By Bill Husfelt, Superintendent, Bay District Schools
We are always trying to share important messages of hope and encouragement with our students and recently I had the chance to hear one of the most inspiring messages I’ve heard in recent memory and I’d like to share part of it with you.
Students were gathered at J.R. Arnold High School for the “The Facts, Your Future” assembly which is an initiative from our First Lady, Casey DeSantis. The initiative focuses on making sure students have important information about how their lives are negatively impacted by illegal substances so they can make informed and healthy decisions. The assembly included our Bay County Sheriff Tommy Ford, our own Sandon Speedling from the Florida Department of Health in Bay County, and Frederick Womack from the Department of Juvenile Justice in Tallahassee and a former Arnold student.
Sheldon Jernigan, the former Arnold student, is currently a successful realtor with Beachy Beach Real Estate and is the father of two students who attend Bay District Schools. But Sheldon wasn’t at the assembly to talk about his children or his successful career; he was there to share his personal addiction story with students in the hopes that it would help some of them.
Sheldon told the young audience about how he started using gateway drugs and alcohol at an early age and how he knew, for sure, that he had a handle on his usage and that he wouldn’t let it get out of control.
He candidly admits how wrong he was.
Fast forward a few years, and Sheldon shared that there was a nationwide missing person’s report out for him while he was living on “skid row” in California and using drugs every day. Stealing to help pay for his habit, Sheldon was homeless and hopeless.
But his family never gave up on him and continued searching.
Unfortunately, during that time, Sheldon’s wife (who had custody of their children) passed away from an overdose and the children went to live with their grandmother.
And that knowledge, that his children were without a parent, helped set Sheldon on the path to recovery. His troubled past led to more than 15 stints in rehabilitation and countless arrests and encounters with law enforcement.
Sheldon begged the students in attendance to take care of each other, to intervene with friends who are making bad decisions and to ask for help for themselves or others. His story, he noted, has a happy ending but so many do not.
It’s all too easy for our children to think that bad things happen to those who use drugs in other places but not here. Sheriff Ford noted that more than 300 Bay County residents died last year from overdoses and he equated that to all of the students sitting in one-third of the auditorium. Sandon Speedling told the students about the personal addiction story with a family member of his and that person’s eventual death. I shared the story of my own father who battled alcoholism, and the impact that had on my brothers and me.

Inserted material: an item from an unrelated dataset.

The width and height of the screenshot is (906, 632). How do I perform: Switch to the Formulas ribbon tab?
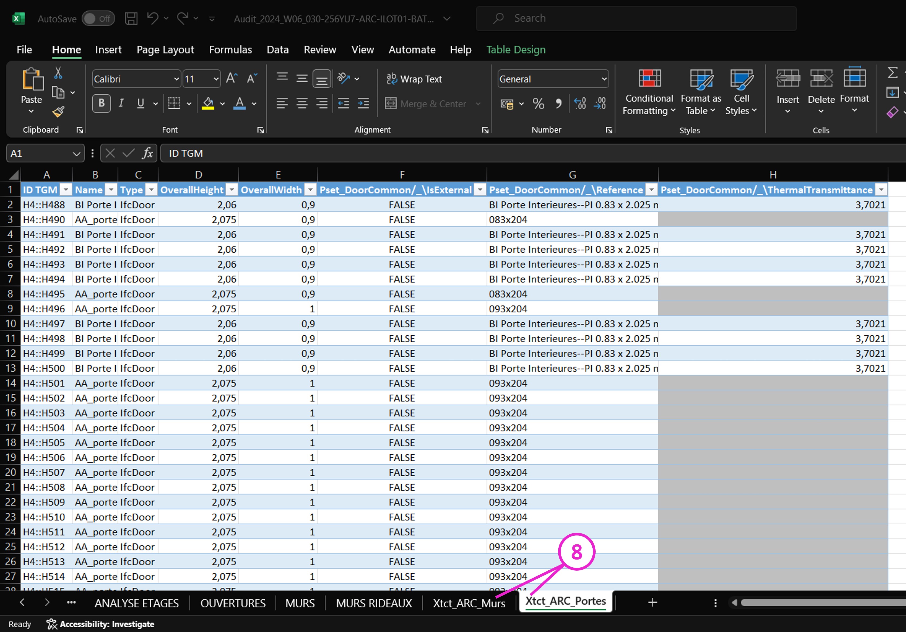(230, 50)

We must keep telling our students about these stories, these facts, these numbers and these tragedies. We must help them understand that “bad things” do happen to good people here and that it only takes one tainted piece of food, one tainted pill, one chance encounter with something deadly like fentanyl to cause life-long repercussions and even death.
I am grateful to all who helped share this important message at Arnold recently and all of those who are sharing their stories with our students at other locations and in the community. We must do all we can to protect this generation from the evil that exists in this world and it’s going to take a concerted effort by ALL of us to achieve that lofty but worthwhile goal.
Thank you for all you do to support our students. Stay safe and God Bless!